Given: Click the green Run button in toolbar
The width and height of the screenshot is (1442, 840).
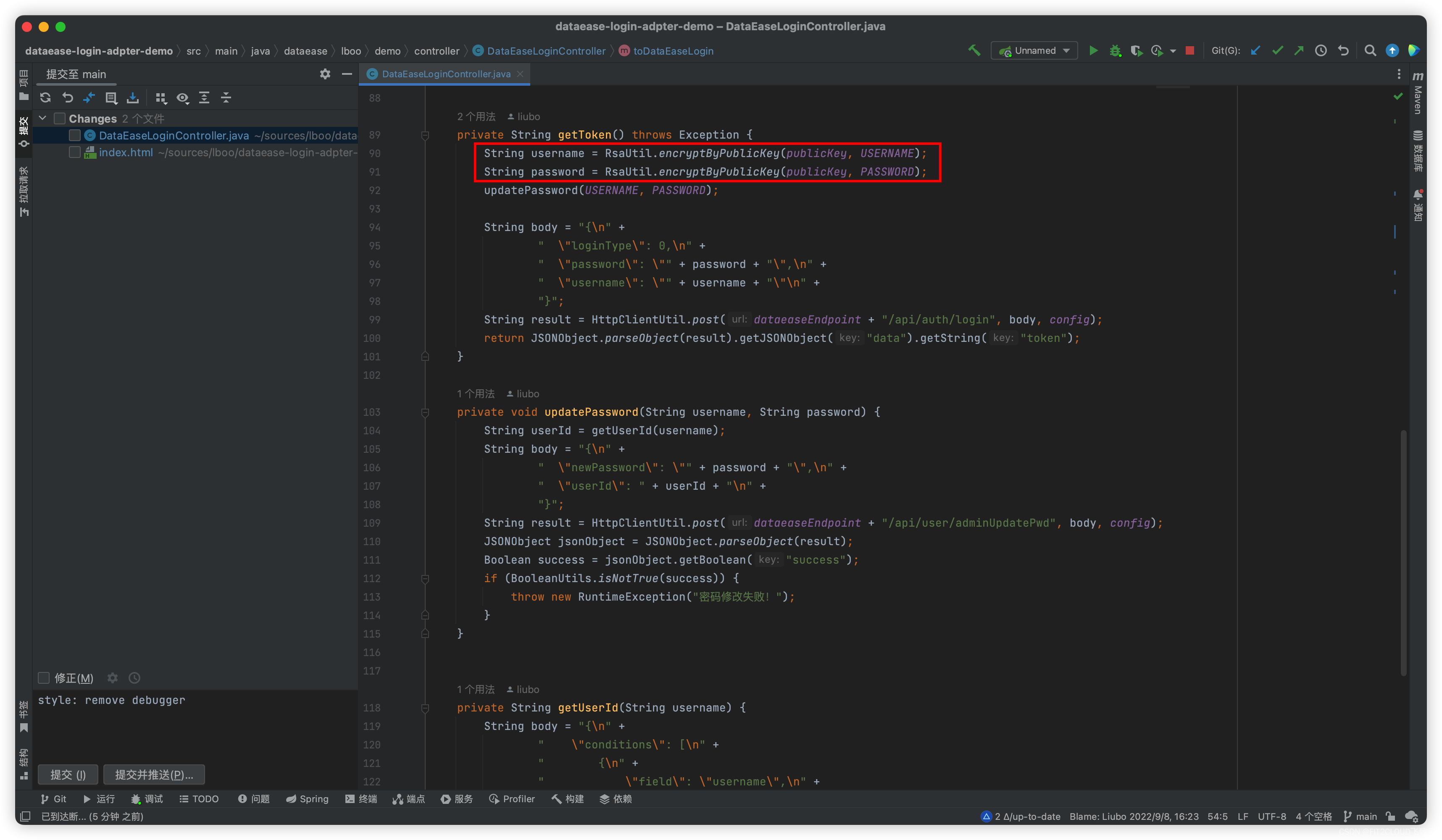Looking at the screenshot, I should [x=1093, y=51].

|---|

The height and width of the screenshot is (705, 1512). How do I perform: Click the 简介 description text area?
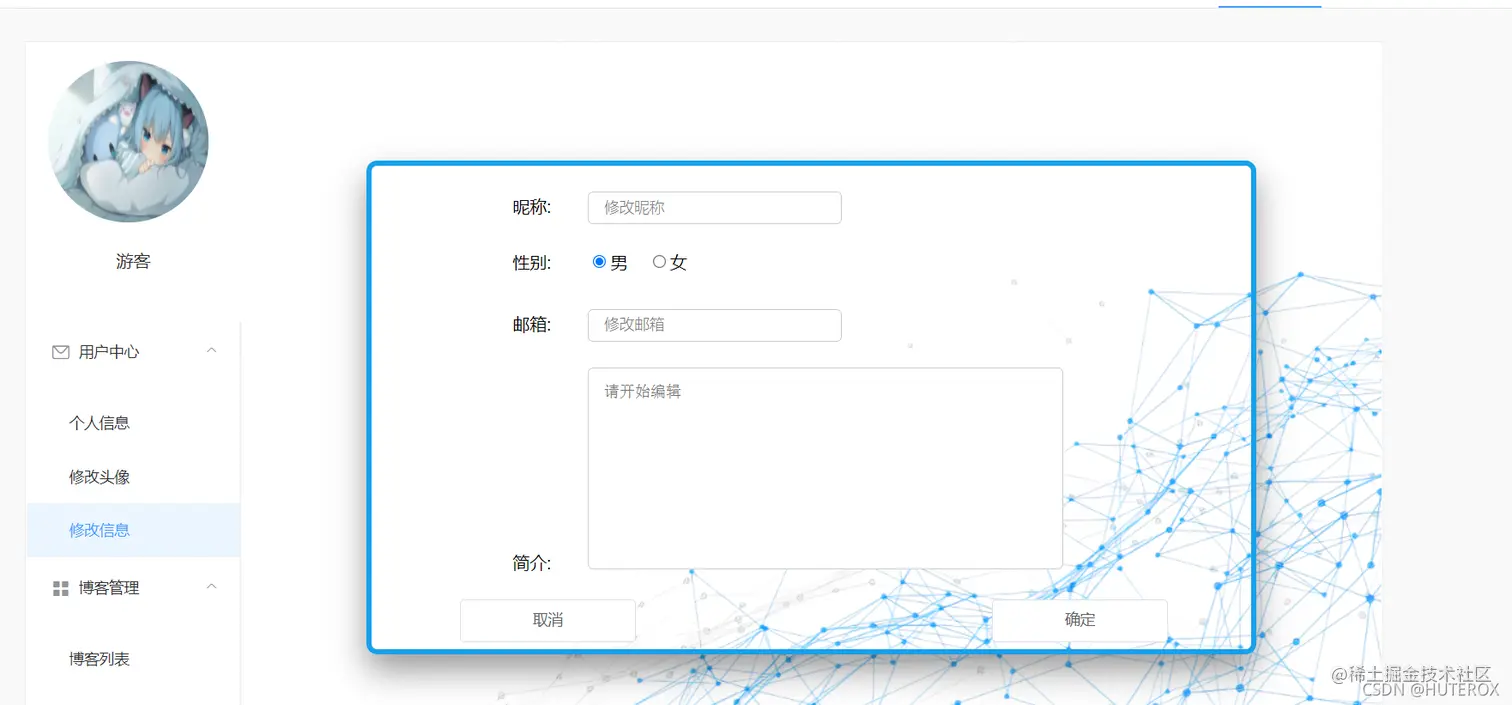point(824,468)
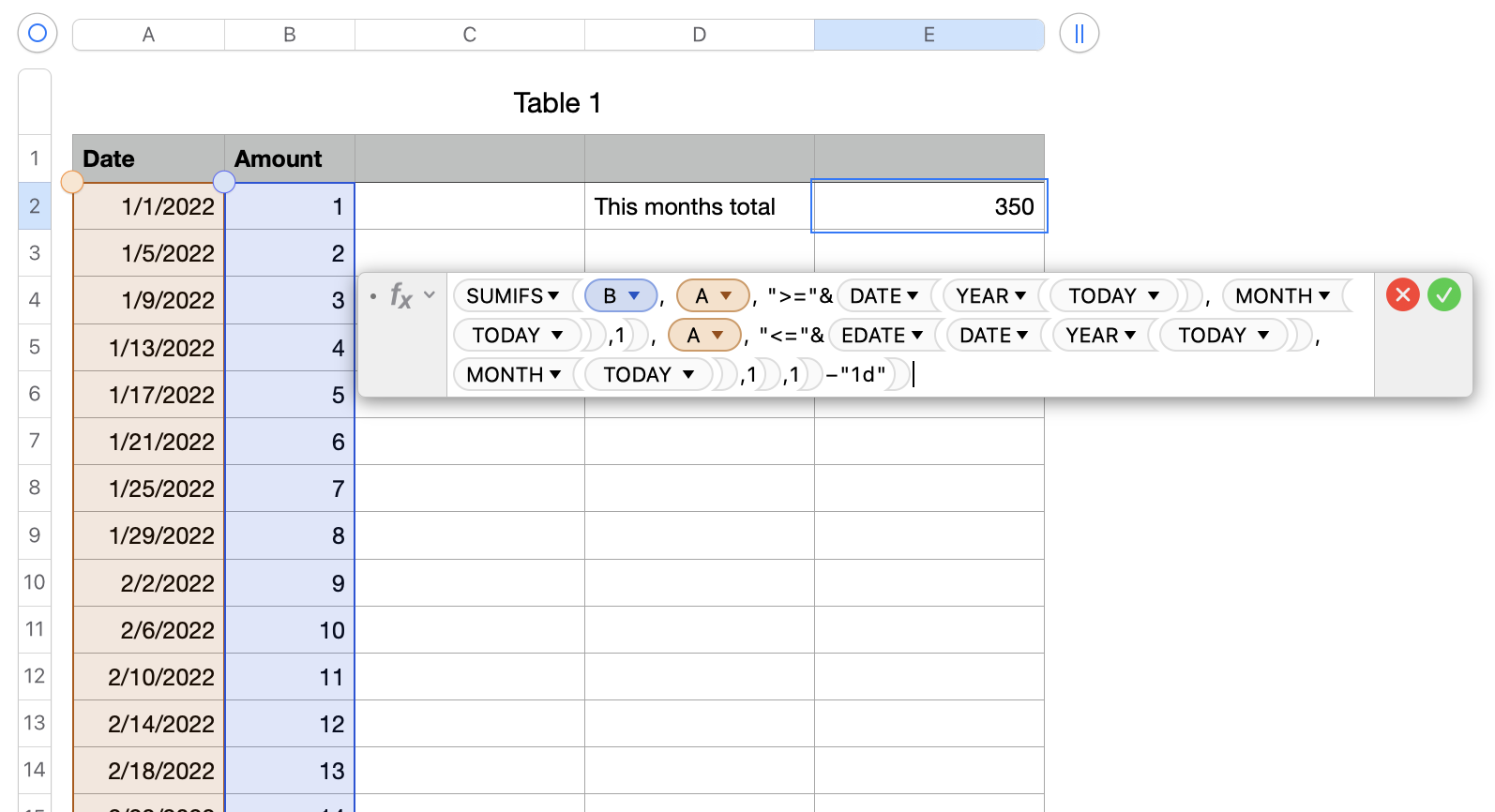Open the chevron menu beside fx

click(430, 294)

|---|

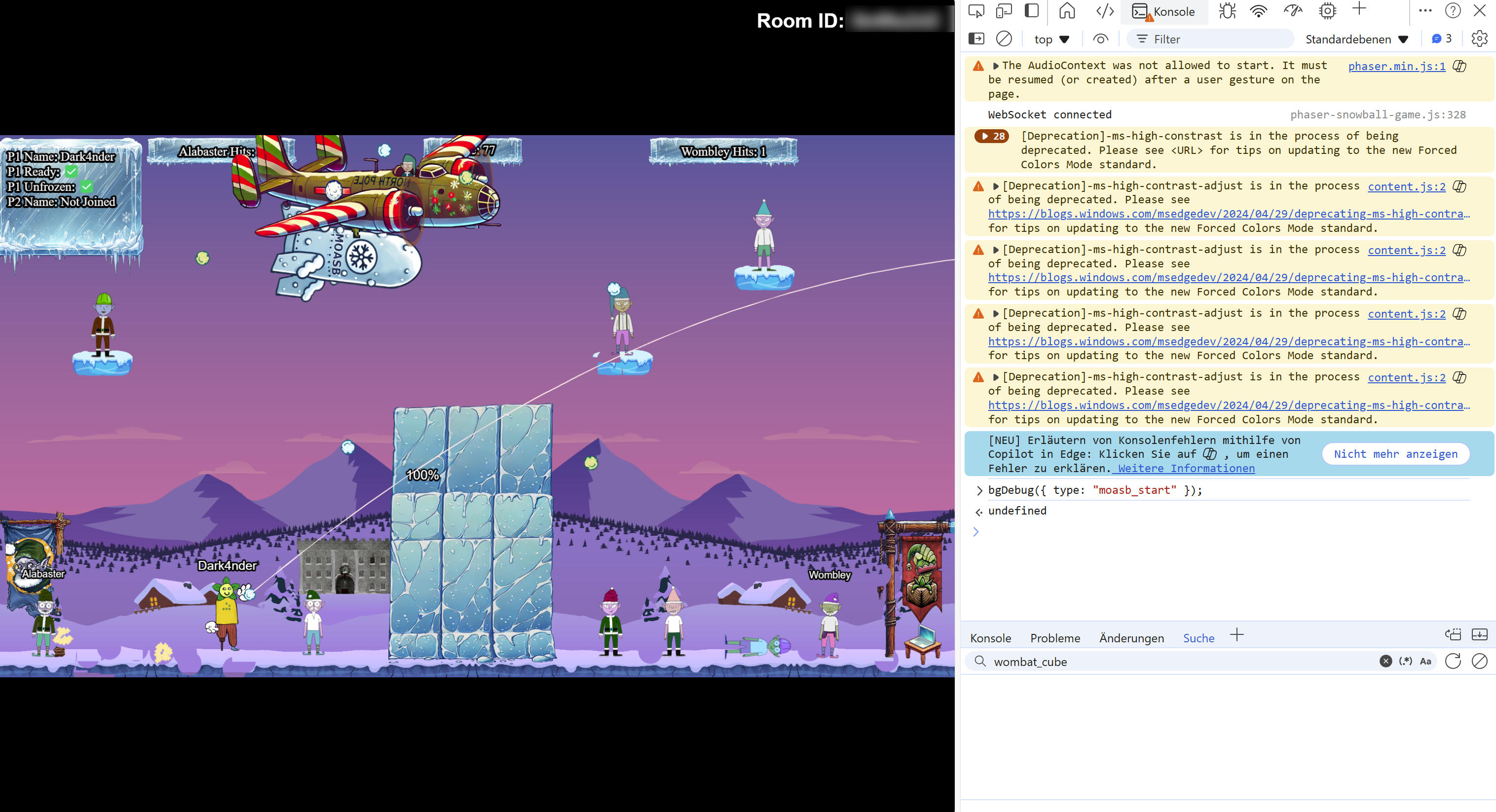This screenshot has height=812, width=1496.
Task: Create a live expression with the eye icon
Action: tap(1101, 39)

|---|

▶ [Written problem]
Switch "live expression" to "watch expression" in the listing lines starting at the one containing "This screenshot has height=812, width=1496." and ending at the one containing "Action: tap(1101, 39)", keeping everything else unchanged. Give only those lines, without the pictures.

▶ [Reply to the exercise]
This screenshot has height=812, width=1496.
Task: Create a watch expression with the eye icon
Action: tap(1101, 39)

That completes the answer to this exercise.